## What is being asked
Please restate each entry word for word.

## Given data
..........

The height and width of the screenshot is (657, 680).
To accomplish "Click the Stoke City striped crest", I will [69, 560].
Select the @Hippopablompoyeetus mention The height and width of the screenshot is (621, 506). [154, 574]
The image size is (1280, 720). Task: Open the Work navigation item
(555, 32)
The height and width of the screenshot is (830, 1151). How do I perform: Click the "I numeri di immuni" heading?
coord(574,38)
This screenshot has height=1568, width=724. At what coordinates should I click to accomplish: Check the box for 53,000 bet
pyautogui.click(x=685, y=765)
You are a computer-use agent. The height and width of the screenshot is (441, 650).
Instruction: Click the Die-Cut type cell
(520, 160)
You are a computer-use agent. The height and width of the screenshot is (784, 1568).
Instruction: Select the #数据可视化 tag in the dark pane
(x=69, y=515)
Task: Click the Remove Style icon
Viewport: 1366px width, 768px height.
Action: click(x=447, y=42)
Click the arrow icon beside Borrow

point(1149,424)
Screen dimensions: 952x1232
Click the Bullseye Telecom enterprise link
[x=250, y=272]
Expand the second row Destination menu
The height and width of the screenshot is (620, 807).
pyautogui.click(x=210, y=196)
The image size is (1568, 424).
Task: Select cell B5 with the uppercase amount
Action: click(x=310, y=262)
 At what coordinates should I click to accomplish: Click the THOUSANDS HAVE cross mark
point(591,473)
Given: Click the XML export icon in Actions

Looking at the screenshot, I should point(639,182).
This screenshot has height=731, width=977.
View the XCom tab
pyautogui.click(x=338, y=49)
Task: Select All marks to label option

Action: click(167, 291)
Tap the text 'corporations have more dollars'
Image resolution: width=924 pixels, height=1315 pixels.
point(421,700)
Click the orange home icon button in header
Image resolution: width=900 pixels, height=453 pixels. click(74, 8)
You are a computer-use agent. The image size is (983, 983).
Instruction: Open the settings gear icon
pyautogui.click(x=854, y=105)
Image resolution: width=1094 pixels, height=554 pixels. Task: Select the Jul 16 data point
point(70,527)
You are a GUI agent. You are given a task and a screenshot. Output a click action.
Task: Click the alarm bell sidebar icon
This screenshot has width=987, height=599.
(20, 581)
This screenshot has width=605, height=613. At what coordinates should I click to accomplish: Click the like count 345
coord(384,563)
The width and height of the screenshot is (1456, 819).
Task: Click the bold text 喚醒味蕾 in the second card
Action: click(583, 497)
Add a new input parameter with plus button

..........

## Output of the exercise
The height and width of the screenshot is (657, 680).
To accomplish "Click the Stoke City striped crest", I will [69, 560].
Select the @Hippopablompoyeetus mention The height and width of the screenshot is (621, 506). [154, 574]
The image size is (1280, 720). Task: Open the Work navigation item
(555, 32)
The height and width of the screenshot is (830, 1151). How do I perform: Click the "I numeri di immuni" heading?
coord(574,38)
This screenshot has height=1568, width=724. At what coordinates should I click to accomplish: Check the box for 53,000 bet
pyautogui.click(x=685, y=765)
You are a computer-use agent. The height and width of the screenshot is (441, 650).
Instruction: Click the Die-Cut type cell
(520, 160)
You are a computer-use agent. The height and width of the screenshot is (784, 1568).
Instruction: Select the #数据可视化 tag in the dark pane
(x=69, y=515)
Task: Click the Remove Style icon
Viewport: 1366px width, 768px height.
Action: click(x=447, y=42)
Click the arrow icon beside Borrow

point(1149,424)
Screen dimensions: 952x1232
Click the Bullseye Telecom enterprise link
[x=250, y=272]
Expand the second row Destination menu
The height and width of the screenshot is (620, 807).
pyautogui.click(x=210, y=196)
The image size is (1568, 424).
Task: Select cell B5 with the uppercase amount
Action: click(x=310, y=262)
 At what coordinates should I click to accomplish: Click the THOUSANDS HAVE cross mark
point(591,473)
Given: Click the XML export icon in Actions

Looking at the screenshot, I should point(639,182).
This screenshot has height=731, width=977.
View the XCom tab
pyautogui.click(x=338, y=49)
Task: Select All marks to label option

Action: click(167, 291)
Tap the text 'corporations have more dollars'
Image resolution: width=924 pixels, height=1315 pixels.
point(421,700)
Click the orange home icon button in header
Image resolution: width=900 pixels, height=453 pixels. click(74, 8)
You are a computer-use agent. The image size is (983, 983).
Instruction: Open the settings gear icon
pyautogui.click(x=854, y=105)
Image resolution: width=1094 pixels, height=554 pixels. Task: Select the Jul 16 data point
point(70,527)
You are a GUI agent. You are given a task and a screenshot. Output a click action.
Task: Click the alarm bell sidebar icon
This screenshot has width=987, height=599.
(20, 581)
This screenshot has width=605, height=613. At what coordinates should I click to accomplish: Click the like count 345
coord(384,563)
The width and height of the screenshot is (1456, 819).
Task: Click the bold text 喚醒味蕾 in the second card
Action: click(583, 497)
Add a new input parameter with plus button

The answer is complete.